**Task to complete:** Please set down every entry again exactly as it stands, without the pictures.

*** Opening Input data ***

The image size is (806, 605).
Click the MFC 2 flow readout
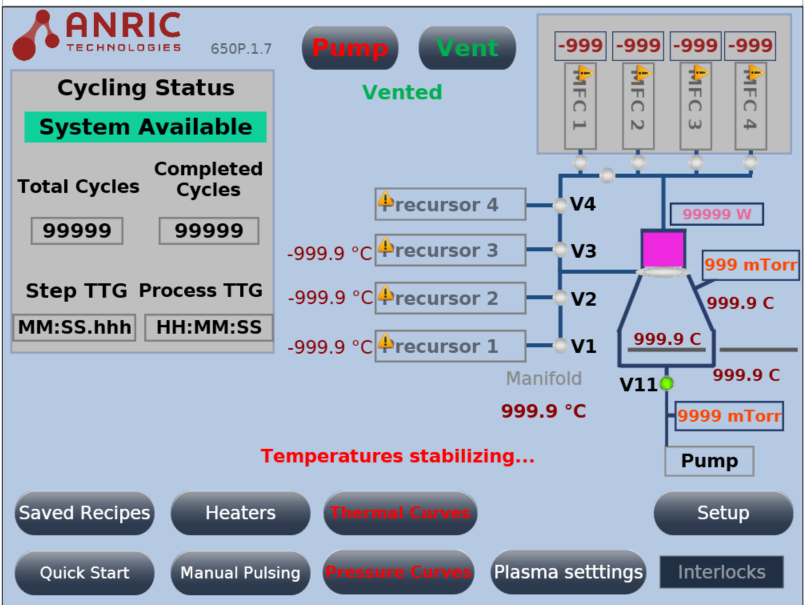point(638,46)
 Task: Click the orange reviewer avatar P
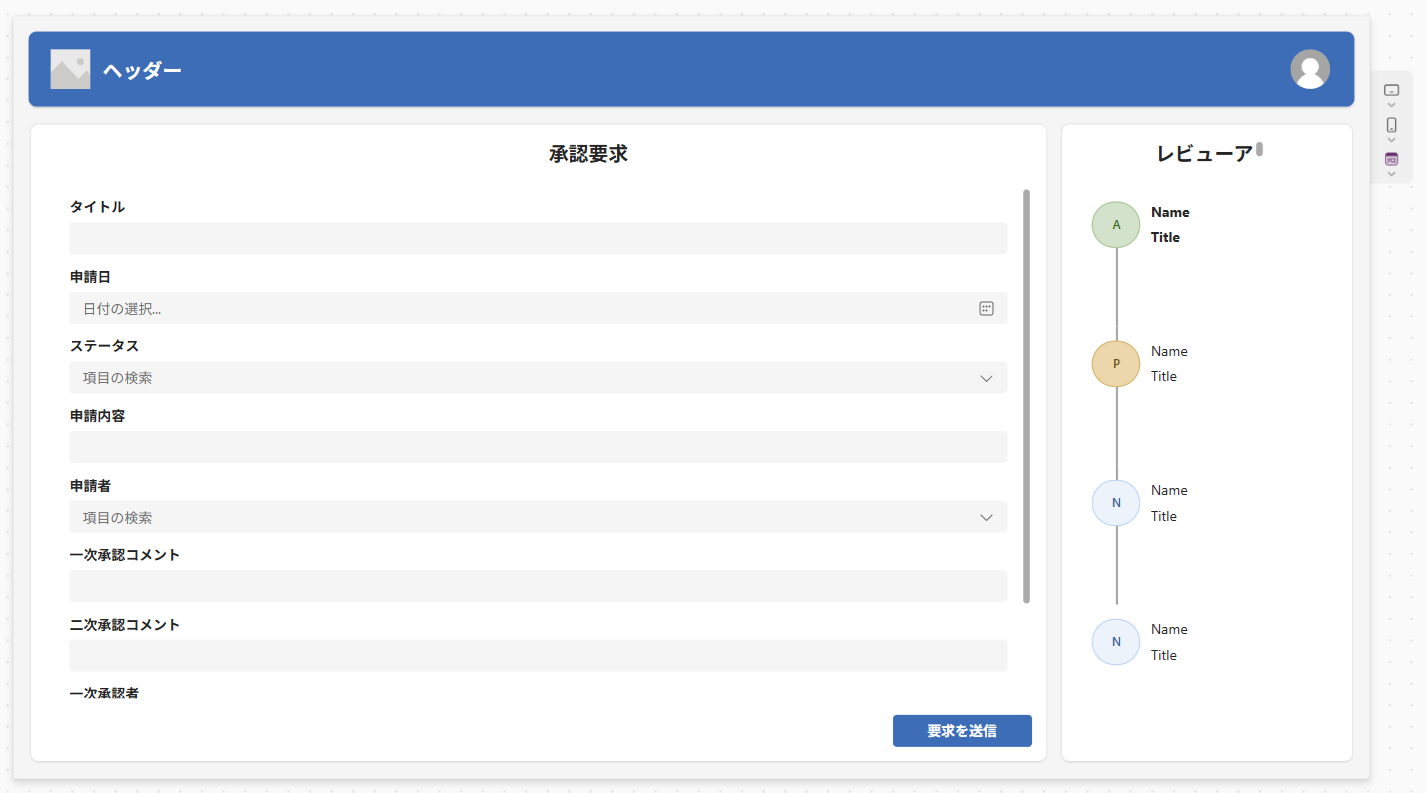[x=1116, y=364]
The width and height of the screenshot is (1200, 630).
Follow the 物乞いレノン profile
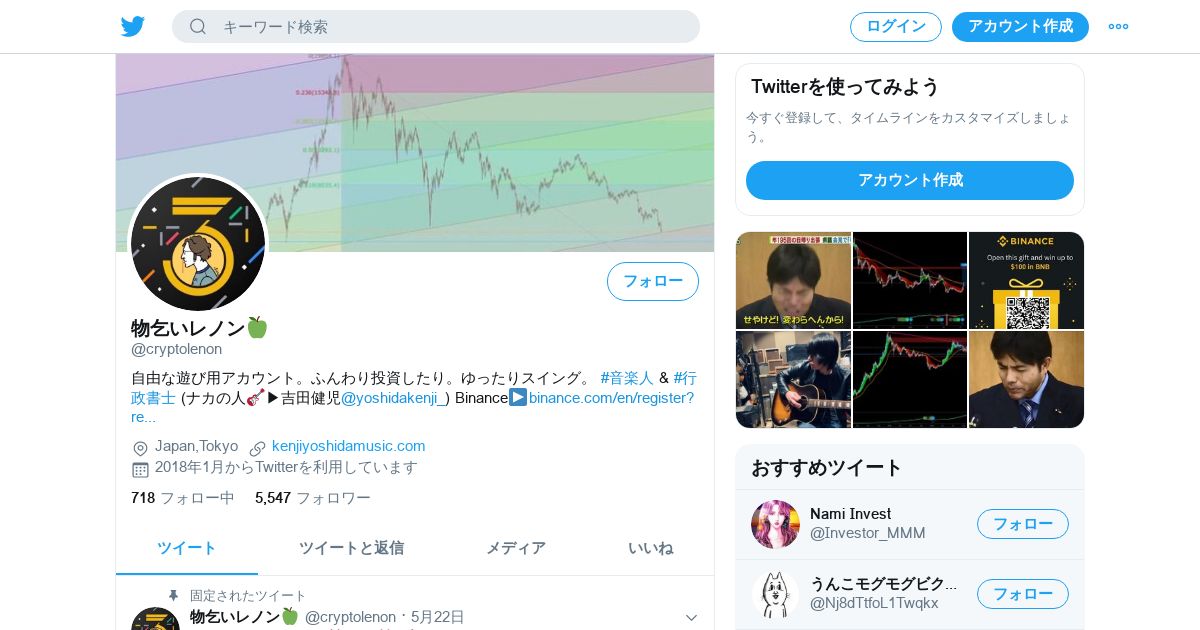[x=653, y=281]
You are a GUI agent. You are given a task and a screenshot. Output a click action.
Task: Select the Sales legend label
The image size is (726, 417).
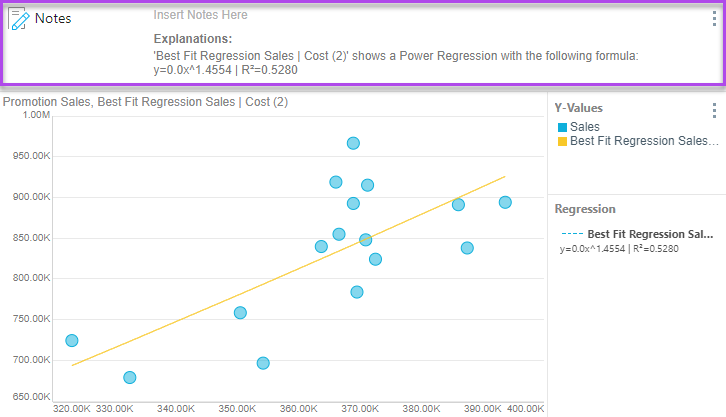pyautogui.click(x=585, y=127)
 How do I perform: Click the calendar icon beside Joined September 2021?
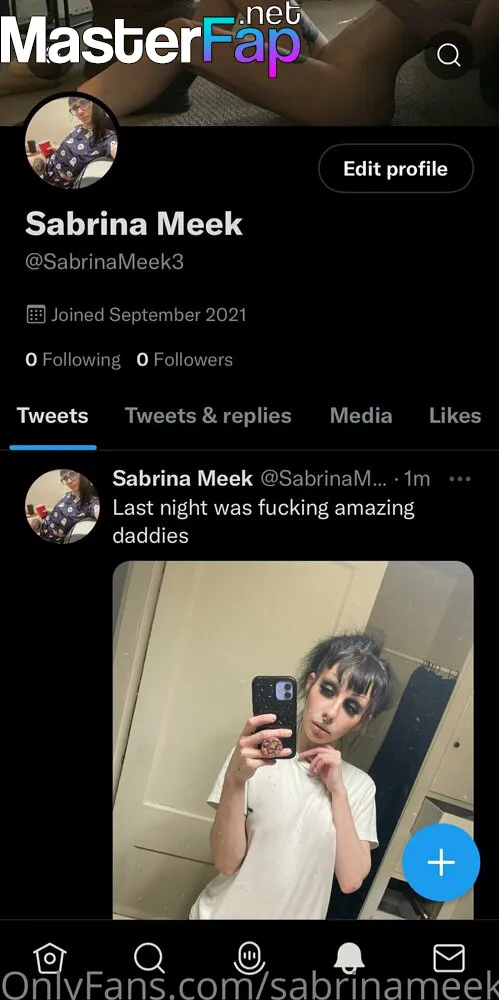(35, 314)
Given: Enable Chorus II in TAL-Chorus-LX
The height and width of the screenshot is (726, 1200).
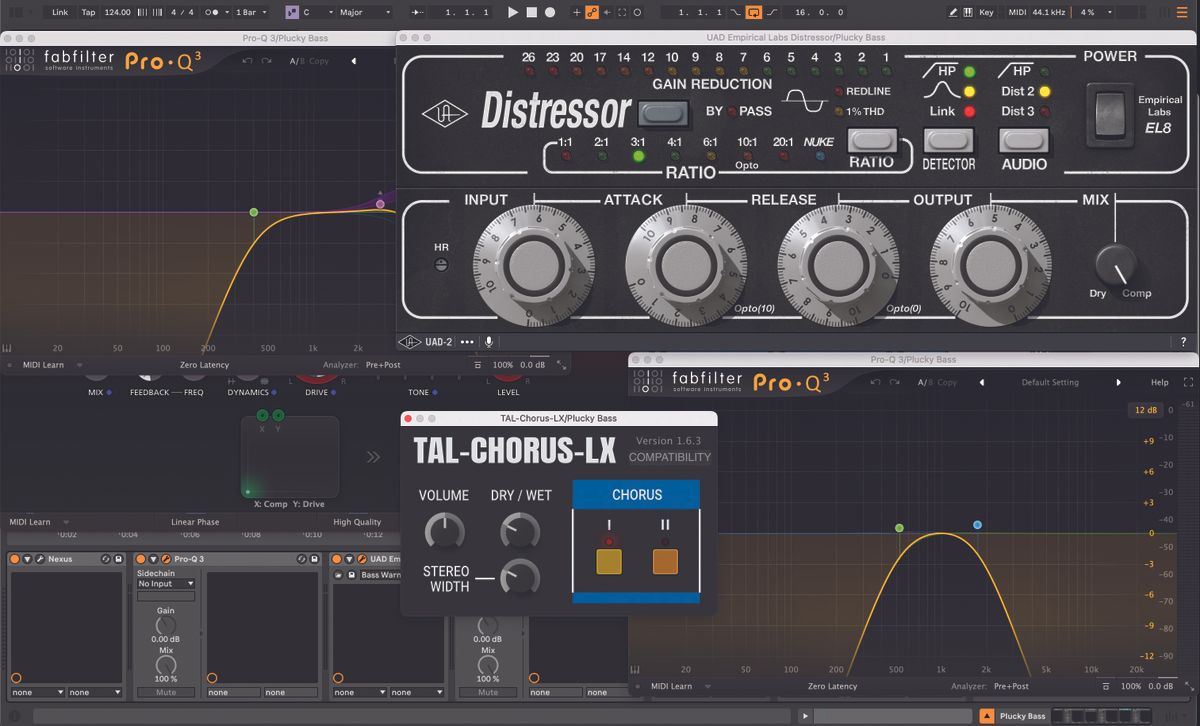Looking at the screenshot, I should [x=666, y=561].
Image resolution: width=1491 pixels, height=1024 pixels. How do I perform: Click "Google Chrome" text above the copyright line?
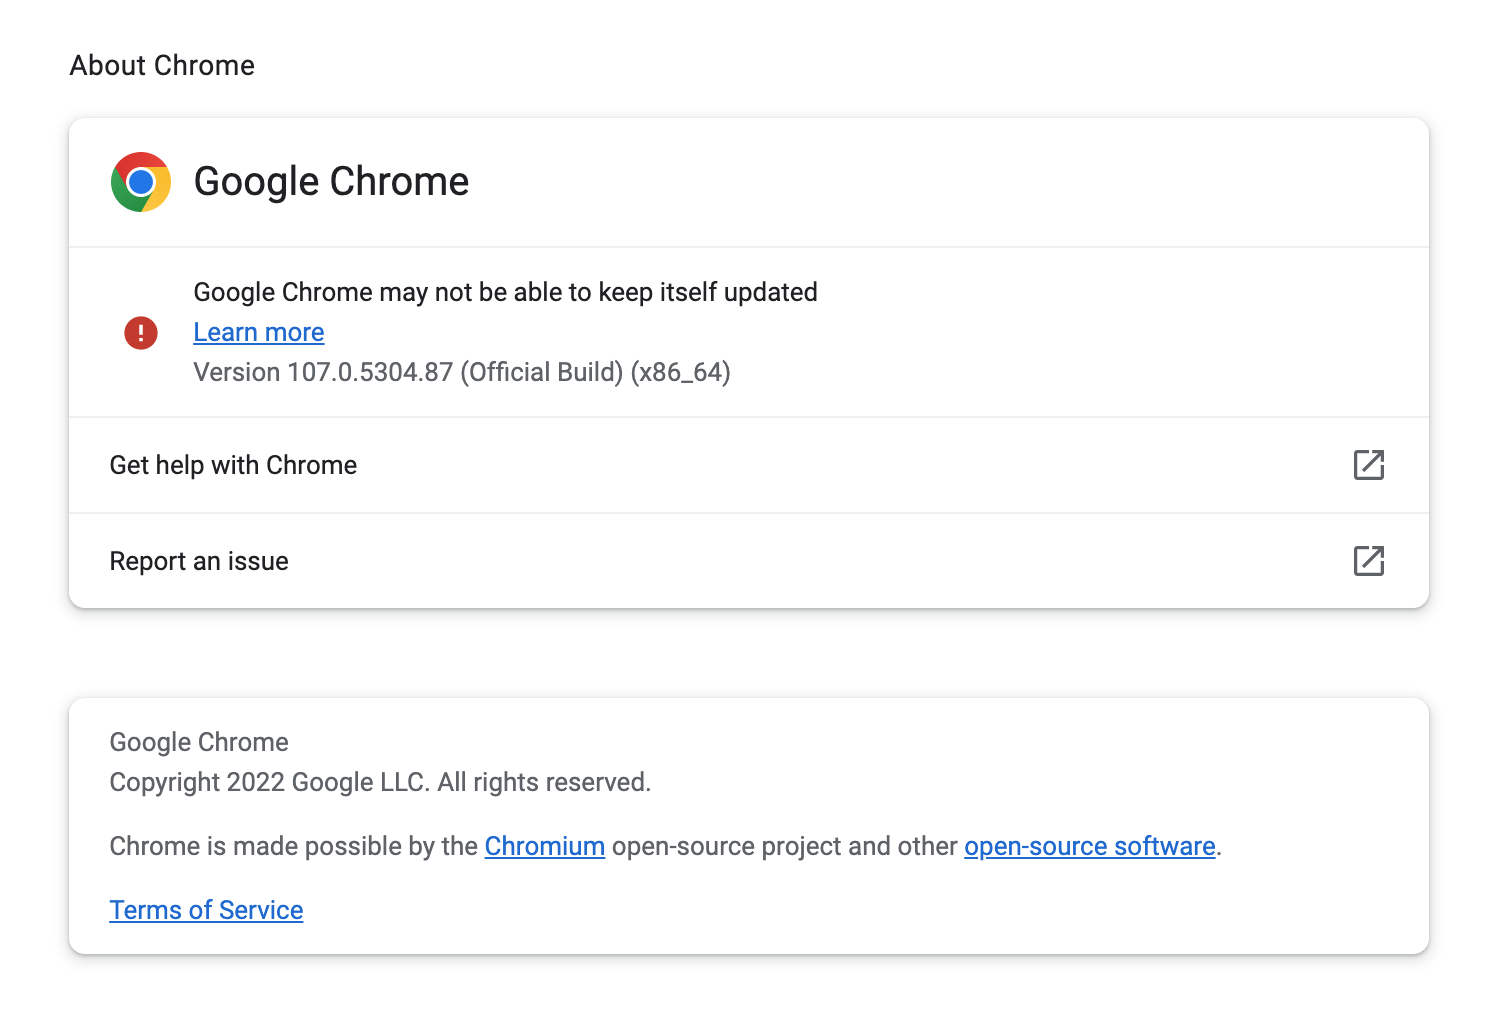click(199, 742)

*** Closing Input data ***

**Reply:**
The image size is (806, 605).
Click the MFC 2 flow readout
point(638,46)
 Task: Click the orange reviewer avatar P
[x=1116, y=364]
The width and height of the screenshot is (1200, 630).
Follow the 物乞いレノン profile
[x=653, y=281]
You are a GUI agent. You are given a task and a screenshot. Output a click action.
Task: Select the Sales legend label
The image size is (726, 417).
pyautogui.click(x=585, y=127)
 How do I perform: Click the calendar icon beside Joined September 2021?
(35, 314)
Given: Enable Chorus II in TAL-Chorus-LX
The height and width of the screenshot is (726, 1200).
Looking at the screenshot, I should [x=666, y=561].
Image resolution: width=1491 pixels, height=1024 pixels. How do I perform: Click "Google Chrome" text above the copyright line?
click(199, 742)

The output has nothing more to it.